Now, there are plenty of people who would sooner give up their first-born sons than give up their aging, scratched vinyl copy of the Stone Roses' début album. It is one of those super-highly-praised albums that only comes along every few years or so – and among those albums, one of the few to have absolutely no backlash or vocal opponents. There are anti-Ian Brown types, anti-John Squire types, anti-the-second-album types (okay, that's the vast majority of the world)... but no one will ever diss that album. And neither will I: it's remarkable.
But what I don't really get, listening to it all these years later, is quite what it has to do with the coalescing scene I discuss.
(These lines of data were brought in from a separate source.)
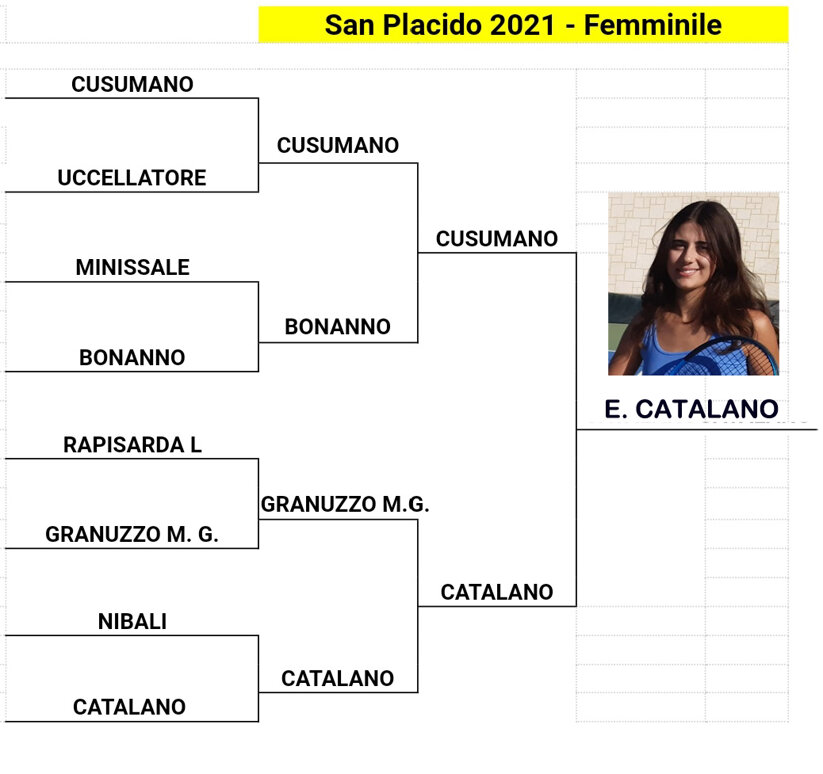Click finalist CATALANO in third column
Image resolution: width=823 pixels, height=774 pixels.
point(497,592)
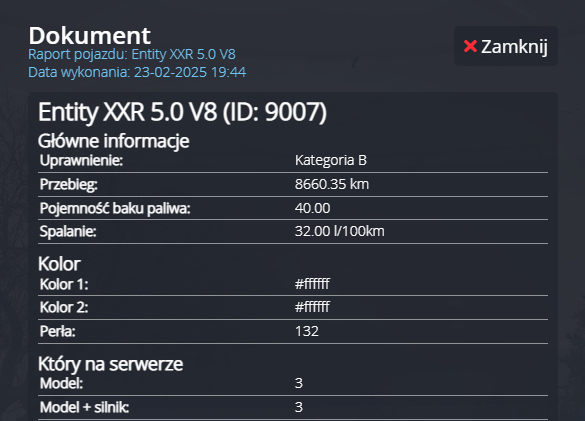Viewport: 585px width, 421px height.
Task: Click the Przebieg 8660.35 km value
Action: (332, 184)
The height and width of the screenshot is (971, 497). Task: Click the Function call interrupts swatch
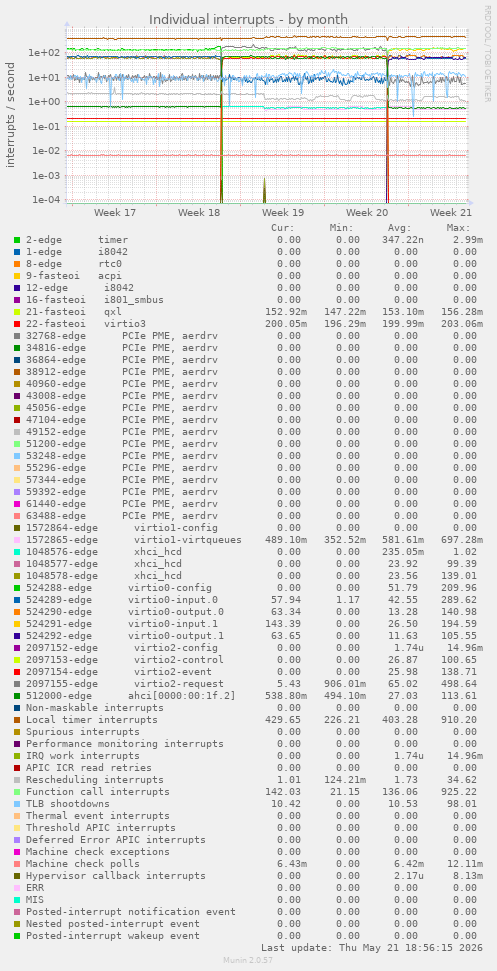(x=17, y=791)
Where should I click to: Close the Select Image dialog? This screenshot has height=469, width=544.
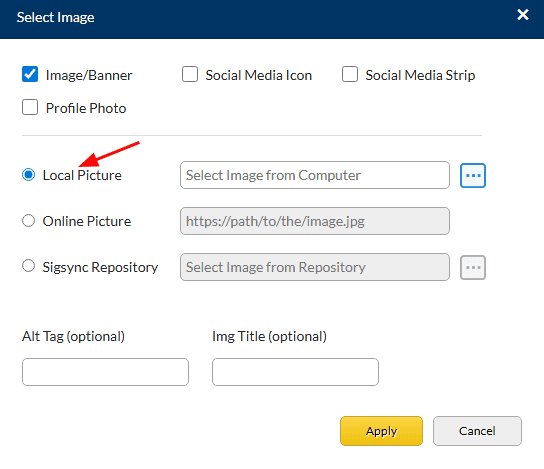[523, 15]
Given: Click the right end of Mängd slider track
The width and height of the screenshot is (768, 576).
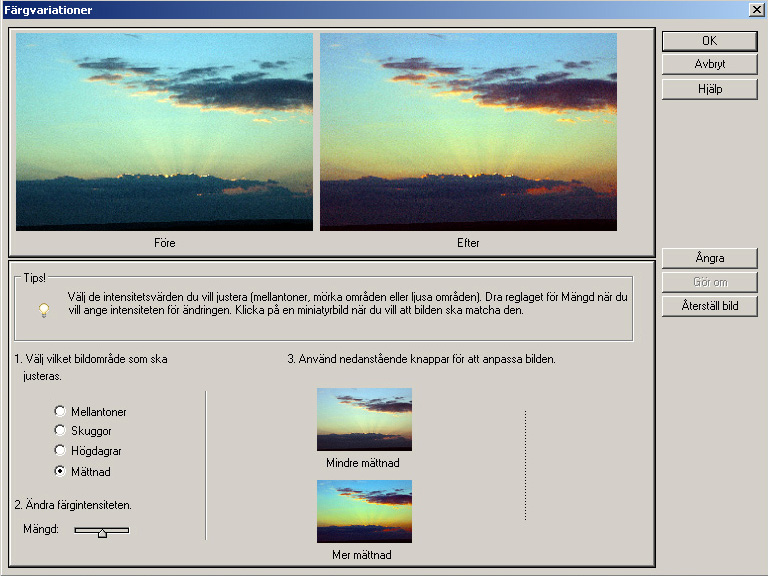Looking at the screenshot, I should tap(126, 530).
Quite what it has to do with 'dance', or with the Happy Mondays' more assured steps toward dancability or, especially, with 'Screamadelica' (not actually from Manchester but somehow the pinnacle of that city's movement), I don't know. It's a great album, but it's high on the indie and low on the dance. For that, you have to look to this: a concurrent single-only release, “Fool's Gold” is what got the airplay, here in Toronto at least.
What is it? Indeed... what is it, exactly? Well, to start with, it's ten minutes long: not the most commercial length for a single. It got hacked to bits for the benefit of antsy radio programmers, but it's the full ten-minute version that matters – even though it's just minutes and minutes of wah-wah that gets clipped off. The component bits here are: all kinds of percussion, an amazingly evocative 'lead bass', all kinds of wah-wah metallic guitar scraping noises all over the place, and somewhere in the back, vocals unobtrusively whispered and impossible to decipher. I have no idea who these four musicians are, but it's tough to believe they're the four who put together the album as well. At some point in the studio, they were possessed, I guess. By, er, the Gods of Funk or someone. I don't know. I do know that this incredibly sexy, intoxicating swagger of a song feels very little like anything else the Stone Roses did (not to disparage either, as both are wonderful) except for the consistency of Ian Brown's whispering non-vocals.
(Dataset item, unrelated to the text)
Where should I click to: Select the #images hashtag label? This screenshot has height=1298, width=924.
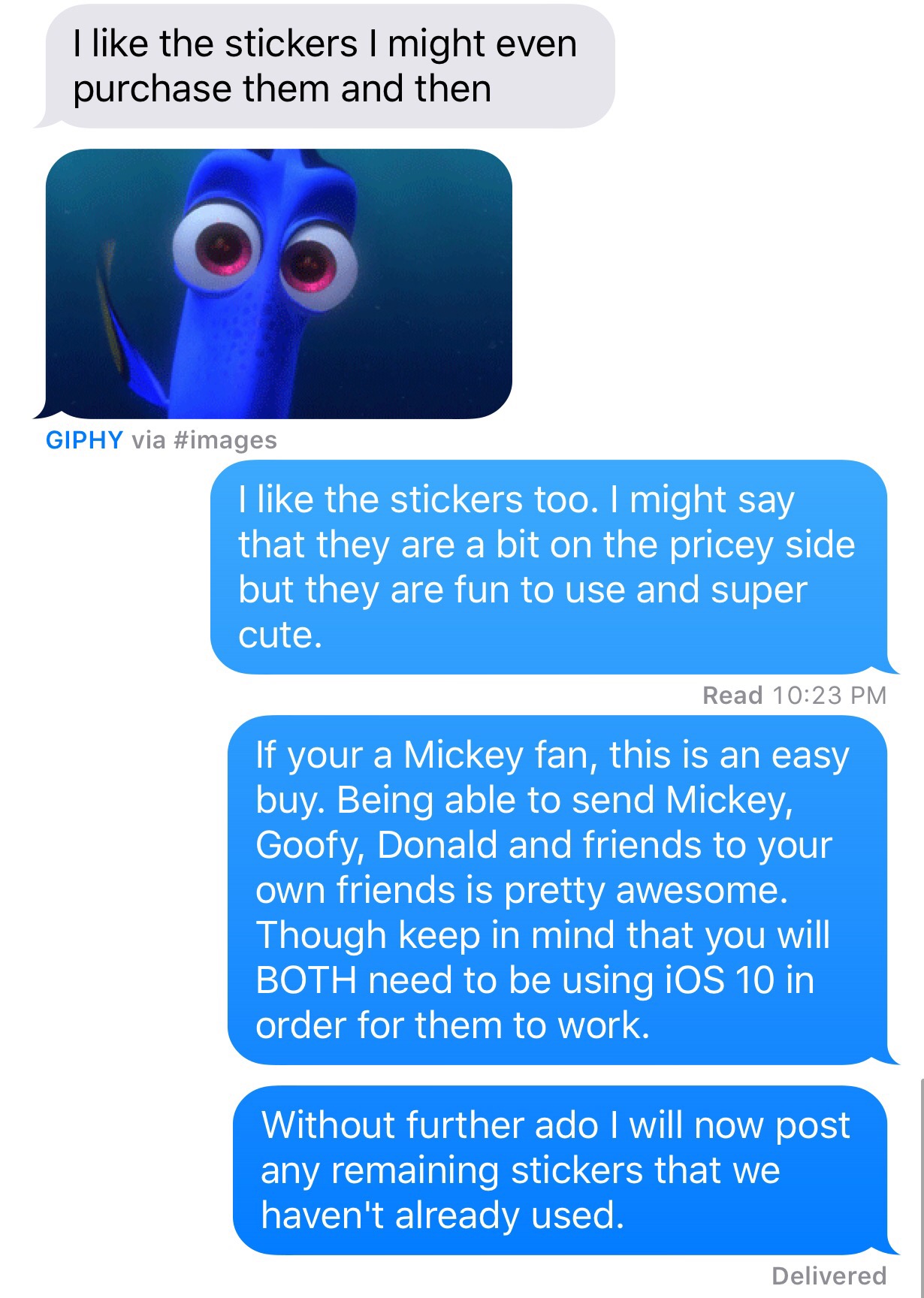225,440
This is the sound of people who know next to nothing about dance music suddenly tapping into its purest essence and, somehow, delivering it perfectly. And put on a dancefloor populated by indie kids, it had the power twenty years ago and still has the power today to transfer that miraculous essence to the listeners. More people have danced badly to this song than any other. Yet who has ever cared? You can't dance self-consciously to this song, and you can't dance to it in a way to 'be seen'. This is a ten minute opportunity to merely connect with the song, and with the other confused people on the floor, and simply feel it. Regardless of how ridiculous you may look.
Once the song abruptly falls apart at the end and the DJ puts something else on, you can feel the blood rush to your face again as you recall who you are and who you're with and where you are... you can go back to being an 'I-can't-dance' wallflower... just as the four Stone Roses themselves went back to indie rock music. But for these ten minutes? It all connects. It all makes sense.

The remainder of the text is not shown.